Estado perdoa 630 milhões à banca no âmbito da resolução do BES

Novas condições contratuais acordadas entre governo e Fundo de Resolução suavizaram a fatura atual que recai sobre os bancos. Técnicos querem que a contribuição dos bancos deixe de depender dos OE anuais

O "apoio financeiro" que o Estado deu em agosto de 2014 para se fazer a resolução do Banco Espírito Santo (BES), nomeadamente o empréstimo de 3900 milhões de euros ao Fundo de Resolução (FR), implica, atualmente, um perdão de "cerca de 630 milhões de euros" aos bancos, que são as entidades responsáveis por suportar esse fundo, diz a Unidade Técnica de Apoio Orçamental (UTAO), num estudo requerido pelo PCP.

Assim é, porque o contrato inicial, que indicava que não deveria haver quaisquer custos adicionais para os contribuintes decorrentes da resolução do BES, foi sofrendo alterações mais favoráveis aos bancos de modo a não desestabilizar as suas contas e os seus rácios de capital, numa altura em que as instituições bancárias se deparam com elevados volumes de crédito malparado.

Segundo a UTAO, o próprio FR diz que em casos limite isso até "poderia colocar em risco a capacidade de continuar a prestar os serviços financeiros essenciais à economia, nomeadamente a concessão de financiamento".

A UTAO recorda que, "na sequência do sucessivo adiamento da venda do Novo Banco, foram conduzidos dois processos de revisão das condições de financiamento do Fundo, com o objetivo de garantir a respetiva sustentabilidade e equilíbrio financeiro".

Basicamente, os dois aditamentos ao contrato inicial dilataram prazos de pagamento do tal empréstimo de 3900 milhões de euros (contraído pelo FR, detido pelos bancos, junto do Estado) e suavizaram taxas de juro e comissões.

A 10 de fevereiro de 2017, já pela mão do atual governo do PS, "foi formalizado o 2.º aditamento às condições contratuais do empréstimo concedido pelo Estado português, tendo ficado acordado um conjunto de novas condições contratuais". Isso reverte-se numa ajuda de 630 milhões de euros face ao modelo inicial, que era quase neutro para os contribuintes. Este aditamento "teve como preocupação a estabilidade e previsibilidade do esforço contributivo do setor bancário, sem recorrer a contribuições especiais ou qualquer outro tipo de contribuição extraordinária por parte das instituições participantes no Fundo de Resolução" e "alongou-se o prazo de vencimento do empréstimo para dezembro de 2046, tendo por base as receitas regulares, na qual também se incluiu a contribuição sobre o setor bancário".

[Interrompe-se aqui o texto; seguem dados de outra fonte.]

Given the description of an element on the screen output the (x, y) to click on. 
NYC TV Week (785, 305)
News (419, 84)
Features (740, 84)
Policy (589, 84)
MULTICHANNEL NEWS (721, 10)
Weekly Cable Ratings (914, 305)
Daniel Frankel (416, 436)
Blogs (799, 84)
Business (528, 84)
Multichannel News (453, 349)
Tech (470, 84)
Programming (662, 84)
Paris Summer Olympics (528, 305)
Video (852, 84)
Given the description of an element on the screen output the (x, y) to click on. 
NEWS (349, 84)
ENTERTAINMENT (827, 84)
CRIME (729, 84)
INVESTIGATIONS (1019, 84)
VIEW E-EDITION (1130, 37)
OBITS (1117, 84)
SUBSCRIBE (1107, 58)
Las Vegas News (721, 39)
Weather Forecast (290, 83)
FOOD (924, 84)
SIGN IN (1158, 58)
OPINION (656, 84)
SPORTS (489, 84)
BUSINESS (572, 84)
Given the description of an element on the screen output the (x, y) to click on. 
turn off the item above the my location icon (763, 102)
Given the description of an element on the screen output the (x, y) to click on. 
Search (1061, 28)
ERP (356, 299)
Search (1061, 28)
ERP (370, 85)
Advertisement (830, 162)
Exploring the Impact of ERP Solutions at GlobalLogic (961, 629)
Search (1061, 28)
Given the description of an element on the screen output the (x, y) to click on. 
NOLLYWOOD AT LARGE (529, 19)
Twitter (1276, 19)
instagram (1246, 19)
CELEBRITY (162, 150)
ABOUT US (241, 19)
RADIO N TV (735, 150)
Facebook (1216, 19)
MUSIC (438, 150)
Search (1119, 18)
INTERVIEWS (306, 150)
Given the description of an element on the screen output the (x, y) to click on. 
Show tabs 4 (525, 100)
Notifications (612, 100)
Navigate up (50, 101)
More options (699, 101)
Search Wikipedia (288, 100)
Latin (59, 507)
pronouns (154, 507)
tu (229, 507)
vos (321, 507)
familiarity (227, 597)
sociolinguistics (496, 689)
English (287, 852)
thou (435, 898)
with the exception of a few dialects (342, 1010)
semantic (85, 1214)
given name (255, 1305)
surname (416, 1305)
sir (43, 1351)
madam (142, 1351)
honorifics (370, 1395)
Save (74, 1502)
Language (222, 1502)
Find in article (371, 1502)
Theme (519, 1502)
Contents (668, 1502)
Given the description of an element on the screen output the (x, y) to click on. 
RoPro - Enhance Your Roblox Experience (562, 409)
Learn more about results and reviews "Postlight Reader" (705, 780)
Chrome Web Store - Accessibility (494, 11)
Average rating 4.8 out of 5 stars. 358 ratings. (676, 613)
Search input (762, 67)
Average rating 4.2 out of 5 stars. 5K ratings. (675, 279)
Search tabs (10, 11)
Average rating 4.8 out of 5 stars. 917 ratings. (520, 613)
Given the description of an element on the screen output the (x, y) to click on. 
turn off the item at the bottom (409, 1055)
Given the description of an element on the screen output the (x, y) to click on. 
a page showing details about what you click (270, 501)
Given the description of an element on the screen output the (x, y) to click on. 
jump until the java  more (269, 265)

Agora, com as novas condições do empréstimo do 2.º aditamento, "o contrato de empréstimo apresenta um valor atualizado líquido negativo, de cerca de menos 630 milhões de euros". Isto significa que o Estado emprestou, mas na verdade está a transferir dinheiro para os bancos. Esses 630 milhões são, neste momento, uma perda para os contribuintes.

"Este resultado depende necessariamente da taxa de desconto utilizada, da taxa de juro revista a cada cinco anos a partir de 2022, da data de reembolso do capital e da data de referência para o cálculo do valor atualizado", diz a UTAO.

Contribuição permanente

No entanto, faltam anos para que este processo fique concluído. Assim, a UTAO recomenda alterações, designadamente no desenho da contribuição bancária. Desde que foi criado, no Orçamento de 2011, que a contribuição (em nome da estabilidade financeira) é tida como "temporária" e "extraordinária", tendo de ser consagrada em todas as leis do OE.

A UTAO diz que para o plano de pagamentos do FR ao Estado ser bem e totalmente concretizado (e os contribuintes não serem lesados), o tal tributo tem de ser "permanente", ou seja, o imposto tem de existir até 2046, data prevista para o fim do pagamento do empréstimo, deixando de estar dependente de renovação nos orçamentos anuais.

O estudo conclui que a atual contribuição paga pelas instituições financeiras é insuficiente. "Para a execução do plano financeiro de longo prazo apresentado pelo Fundo de Resolução são insuficientes as contribuições regulares das instituições financeiras, mas a contribuição assume um papel determinante, com receitas anuais de 210 milhões de euros previstas até 2046", considera a UTAO.